We all know that eye contact is an especially important type of nonverbal
communication since the visual sense is dominant for most people. The way
we look at someone can communicate many things, including interest,
affection, hostility, or attraction. Moreover, it is believed to be better to
control a class, check students‘ understanding, etc. if teachers use eye
contact in their classes. Most teachers, however, do not often care to use eye
contact. Teachers, traditionally, just try to talk, explain, and ask questions,
etc. in such a way that they even do not use any eye contact at their students
to know whether they understand. This makes classes uncontrolled. Hence,
by a lack of eye contact, classes gradually become less effective and
students tent to be inattentive. This is seen as a signal of a failed class hour.

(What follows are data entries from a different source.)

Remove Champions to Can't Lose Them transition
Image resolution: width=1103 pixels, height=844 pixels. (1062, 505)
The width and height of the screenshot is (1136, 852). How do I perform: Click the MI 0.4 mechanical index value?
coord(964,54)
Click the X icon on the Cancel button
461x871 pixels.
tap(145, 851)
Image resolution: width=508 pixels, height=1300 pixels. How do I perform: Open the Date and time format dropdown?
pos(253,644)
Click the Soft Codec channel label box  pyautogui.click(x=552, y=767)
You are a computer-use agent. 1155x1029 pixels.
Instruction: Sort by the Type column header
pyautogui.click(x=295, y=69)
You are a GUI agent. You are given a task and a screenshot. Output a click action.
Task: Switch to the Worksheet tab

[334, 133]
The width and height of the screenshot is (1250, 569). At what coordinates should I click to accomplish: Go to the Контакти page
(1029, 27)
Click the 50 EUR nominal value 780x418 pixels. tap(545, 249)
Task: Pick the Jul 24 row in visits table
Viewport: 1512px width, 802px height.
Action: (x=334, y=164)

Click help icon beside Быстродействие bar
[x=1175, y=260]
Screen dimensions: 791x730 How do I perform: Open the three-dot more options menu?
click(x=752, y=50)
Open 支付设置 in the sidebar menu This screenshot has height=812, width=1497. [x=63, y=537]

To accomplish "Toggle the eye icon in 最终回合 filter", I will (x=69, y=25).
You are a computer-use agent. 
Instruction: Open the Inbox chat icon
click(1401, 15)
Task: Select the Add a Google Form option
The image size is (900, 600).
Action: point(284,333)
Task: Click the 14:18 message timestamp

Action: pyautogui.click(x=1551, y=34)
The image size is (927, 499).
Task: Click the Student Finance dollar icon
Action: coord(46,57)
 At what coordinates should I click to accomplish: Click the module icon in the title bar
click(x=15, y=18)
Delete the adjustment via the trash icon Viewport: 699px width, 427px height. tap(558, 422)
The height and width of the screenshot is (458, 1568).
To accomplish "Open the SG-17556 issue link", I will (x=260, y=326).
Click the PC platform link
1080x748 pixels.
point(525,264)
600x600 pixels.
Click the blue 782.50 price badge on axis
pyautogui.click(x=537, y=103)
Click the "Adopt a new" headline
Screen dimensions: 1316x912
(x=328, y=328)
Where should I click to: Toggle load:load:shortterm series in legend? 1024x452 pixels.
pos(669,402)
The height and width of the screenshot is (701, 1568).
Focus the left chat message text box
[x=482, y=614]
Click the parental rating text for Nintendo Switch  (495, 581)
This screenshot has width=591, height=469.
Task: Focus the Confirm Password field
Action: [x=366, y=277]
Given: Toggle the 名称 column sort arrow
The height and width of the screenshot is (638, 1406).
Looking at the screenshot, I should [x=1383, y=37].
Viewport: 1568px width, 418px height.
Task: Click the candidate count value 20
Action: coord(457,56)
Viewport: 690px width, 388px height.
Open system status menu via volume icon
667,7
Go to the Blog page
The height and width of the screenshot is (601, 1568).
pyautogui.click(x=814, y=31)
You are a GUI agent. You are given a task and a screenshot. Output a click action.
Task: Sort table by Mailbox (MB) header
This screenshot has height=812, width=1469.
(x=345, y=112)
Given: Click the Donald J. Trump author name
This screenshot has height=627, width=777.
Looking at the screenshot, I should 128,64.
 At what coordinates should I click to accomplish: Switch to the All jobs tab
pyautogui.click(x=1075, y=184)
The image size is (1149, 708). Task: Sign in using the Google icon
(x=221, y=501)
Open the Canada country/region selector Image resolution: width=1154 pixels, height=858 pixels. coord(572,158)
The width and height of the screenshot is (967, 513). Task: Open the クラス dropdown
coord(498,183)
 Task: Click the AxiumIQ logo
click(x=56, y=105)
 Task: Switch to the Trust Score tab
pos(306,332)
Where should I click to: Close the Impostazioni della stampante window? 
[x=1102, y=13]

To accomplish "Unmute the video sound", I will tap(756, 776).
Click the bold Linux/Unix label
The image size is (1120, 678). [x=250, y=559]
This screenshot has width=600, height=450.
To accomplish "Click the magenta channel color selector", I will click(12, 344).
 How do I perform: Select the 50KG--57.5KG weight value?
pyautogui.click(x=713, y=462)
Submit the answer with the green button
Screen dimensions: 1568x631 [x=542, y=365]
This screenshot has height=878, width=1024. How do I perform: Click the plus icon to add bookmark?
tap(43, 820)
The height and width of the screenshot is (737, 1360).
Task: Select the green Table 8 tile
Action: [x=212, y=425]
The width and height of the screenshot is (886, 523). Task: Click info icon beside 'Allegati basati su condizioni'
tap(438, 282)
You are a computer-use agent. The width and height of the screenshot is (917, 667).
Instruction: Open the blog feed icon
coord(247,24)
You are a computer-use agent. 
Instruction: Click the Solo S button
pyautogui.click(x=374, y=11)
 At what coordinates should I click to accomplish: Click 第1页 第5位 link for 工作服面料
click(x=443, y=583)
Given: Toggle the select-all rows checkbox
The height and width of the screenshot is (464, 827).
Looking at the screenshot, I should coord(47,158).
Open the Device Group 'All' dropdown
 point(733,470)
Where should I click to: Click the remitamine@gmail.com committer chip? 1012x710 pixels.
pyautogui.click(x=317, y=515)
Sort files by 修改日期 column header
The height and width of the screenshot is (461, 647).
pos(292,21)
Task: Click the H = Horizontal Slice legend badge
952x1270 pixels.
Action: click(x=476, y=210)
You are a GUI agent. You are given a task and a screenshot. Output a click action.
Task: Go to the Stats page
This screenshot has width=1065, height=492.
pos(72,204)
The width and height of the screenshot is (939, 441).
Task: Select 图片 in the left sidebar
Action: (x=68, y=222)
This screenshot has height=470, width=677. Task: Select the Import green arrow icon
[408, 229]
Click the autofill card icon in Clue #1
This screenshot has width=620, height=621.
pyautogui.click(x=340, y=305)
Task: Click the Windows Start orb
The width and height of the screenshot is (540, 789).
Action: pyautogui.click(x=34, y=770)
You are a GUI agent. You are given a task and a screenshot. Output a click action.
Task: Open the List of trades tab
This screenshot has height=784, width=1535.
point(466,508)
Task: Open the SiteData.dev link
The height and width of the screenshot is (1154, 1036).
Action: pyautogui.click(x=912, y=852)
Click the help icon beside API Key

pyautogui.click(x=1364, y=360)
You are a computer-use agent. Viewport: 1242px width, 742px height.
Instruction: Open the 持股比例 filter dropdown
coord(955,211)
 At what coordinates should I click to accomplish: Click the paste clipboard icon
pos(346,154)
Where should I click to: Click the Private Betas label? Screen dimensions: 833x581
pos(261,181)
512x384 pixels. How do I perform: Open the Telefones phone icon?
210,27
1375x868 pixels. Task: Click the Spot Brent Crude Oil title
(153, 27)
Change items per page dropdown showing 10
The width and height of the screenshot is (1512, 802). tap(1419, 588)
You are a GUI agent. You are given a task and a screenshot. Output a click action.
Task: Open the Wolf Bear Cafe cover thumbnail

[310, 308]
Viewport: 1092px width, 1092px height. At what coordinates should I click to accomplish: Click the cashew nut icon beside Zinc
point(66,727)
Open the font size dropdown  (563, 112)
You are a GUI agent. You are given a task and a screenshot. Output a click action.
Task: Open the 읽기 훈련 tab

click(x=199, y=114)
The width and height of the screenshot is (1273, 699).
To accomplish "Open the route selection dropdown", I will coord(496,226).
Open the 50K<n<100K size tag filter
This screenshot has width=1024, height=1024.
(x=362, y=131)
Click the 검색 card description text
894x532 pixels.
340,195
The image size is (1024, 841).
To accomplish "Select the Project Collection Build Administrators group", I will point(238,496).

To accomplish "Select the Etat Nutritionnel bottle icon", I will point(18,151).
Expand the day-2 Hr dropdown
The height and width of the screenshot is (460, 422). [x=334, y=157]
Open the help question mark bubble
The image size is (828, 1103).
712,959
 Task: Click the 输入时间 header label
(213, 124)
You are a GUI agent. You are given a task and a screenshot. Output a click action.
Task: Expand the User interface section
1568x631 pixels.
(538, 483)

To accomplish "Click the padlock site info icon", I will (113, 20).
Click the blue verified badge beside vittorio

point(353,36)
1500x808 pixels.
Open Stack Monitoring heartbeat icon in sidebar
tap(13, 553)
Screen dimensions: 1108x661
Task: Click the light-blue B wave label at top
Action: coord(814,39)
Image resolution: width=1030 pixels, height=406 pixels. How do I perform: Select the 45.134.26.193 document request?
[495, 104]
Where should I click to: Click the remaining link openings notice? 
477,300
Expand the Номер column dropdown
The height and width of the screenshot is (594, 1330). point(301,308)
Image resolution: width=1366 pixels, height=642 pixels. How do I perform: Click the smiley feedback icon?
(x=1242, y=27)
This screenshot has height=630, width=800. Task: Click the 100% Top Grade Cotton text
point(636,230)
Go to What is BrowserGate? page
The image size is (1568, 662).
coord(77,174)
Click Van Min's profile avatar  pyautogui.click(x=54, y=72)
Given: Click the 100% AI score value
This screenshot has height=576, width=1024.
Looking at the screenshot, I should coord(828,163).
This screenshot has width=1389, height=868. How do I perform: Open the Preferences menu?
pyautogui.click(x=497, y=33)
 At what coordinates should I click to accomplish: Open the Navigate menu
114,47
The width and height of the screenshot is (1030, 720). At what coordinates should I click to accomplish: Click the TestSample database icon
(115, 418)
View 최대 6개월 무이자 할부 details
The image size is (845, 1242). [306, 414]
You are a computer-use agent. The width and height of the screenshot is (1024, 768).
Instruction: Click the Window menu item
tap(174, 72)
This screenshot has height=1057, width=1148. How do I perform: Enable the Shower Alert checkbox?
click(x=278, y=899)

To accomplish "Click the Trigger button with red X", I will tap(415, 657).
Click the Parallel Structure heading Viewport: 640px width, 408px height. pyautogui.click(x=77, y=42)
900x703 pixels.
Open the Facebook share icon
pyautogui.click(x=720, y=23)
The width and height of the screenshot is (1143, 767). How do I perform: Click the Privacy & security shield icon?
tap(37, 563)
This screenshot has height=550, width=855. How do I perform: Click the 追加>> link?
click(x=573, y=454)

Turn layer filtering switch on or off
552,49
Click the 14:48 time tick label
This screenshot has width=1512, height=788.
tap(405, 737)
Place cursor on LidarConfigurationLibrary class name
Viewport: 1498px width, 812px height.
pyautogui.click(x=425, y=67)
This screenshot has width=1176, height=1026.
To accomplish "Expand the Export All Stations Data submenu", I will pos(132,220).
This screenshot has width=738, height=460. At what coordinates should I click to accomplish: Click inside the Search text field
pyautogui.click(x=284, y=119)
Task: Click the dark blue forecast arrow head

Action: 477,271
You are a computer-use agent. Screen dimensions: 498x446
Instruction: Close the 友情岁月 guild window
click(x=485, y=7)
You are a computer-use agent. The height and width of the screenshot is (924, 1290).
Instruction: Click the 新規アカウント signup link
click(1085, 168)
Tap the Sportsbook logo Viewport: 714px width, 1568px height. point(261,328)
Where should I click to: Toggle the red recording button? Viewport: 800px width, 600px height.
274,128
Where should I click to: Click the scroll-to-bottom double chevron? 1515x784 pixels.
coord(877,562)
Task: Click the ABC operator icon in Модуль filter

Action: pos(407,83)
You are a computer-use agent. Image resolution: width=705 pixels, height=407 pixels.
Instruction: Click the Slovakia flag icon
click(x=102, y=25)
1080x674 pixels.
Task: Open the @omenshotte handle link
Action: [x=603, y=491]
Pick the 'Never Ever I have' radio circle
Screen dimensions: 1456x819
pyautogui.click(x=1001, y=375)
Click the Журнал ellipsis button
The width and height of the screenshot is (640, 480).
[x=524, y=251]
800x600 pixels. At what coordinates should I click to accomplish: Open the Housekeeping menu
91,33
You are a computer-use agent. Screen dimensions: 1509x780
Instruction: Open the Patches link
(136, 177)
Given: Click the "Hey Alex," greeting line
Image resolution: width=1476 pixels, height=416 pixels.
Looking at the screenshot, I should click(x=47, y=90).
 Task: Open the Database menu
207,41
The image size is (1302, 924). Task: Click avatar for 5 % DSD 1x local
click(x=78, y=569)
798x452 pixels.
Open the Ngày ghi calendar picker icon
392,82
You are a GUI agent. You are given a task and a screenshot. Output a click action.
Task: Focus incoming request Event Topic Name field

It is, therefore, indispensable for teachers to prepare, use and teach with eye
contact in class. For the sake of this, as an English major student, the
researcher decided to do the study entitled ―Enhancing the effects of English
teaching by classroom eye contact at Dong Thap University”.
2. Aims of the study
The study aims to:
- investigate what is the reality of using eye contact in English teaching at
Dong Thap University;
- raise the awareness of the importance of using nonverbal communication,
especially eye contact in teaching English.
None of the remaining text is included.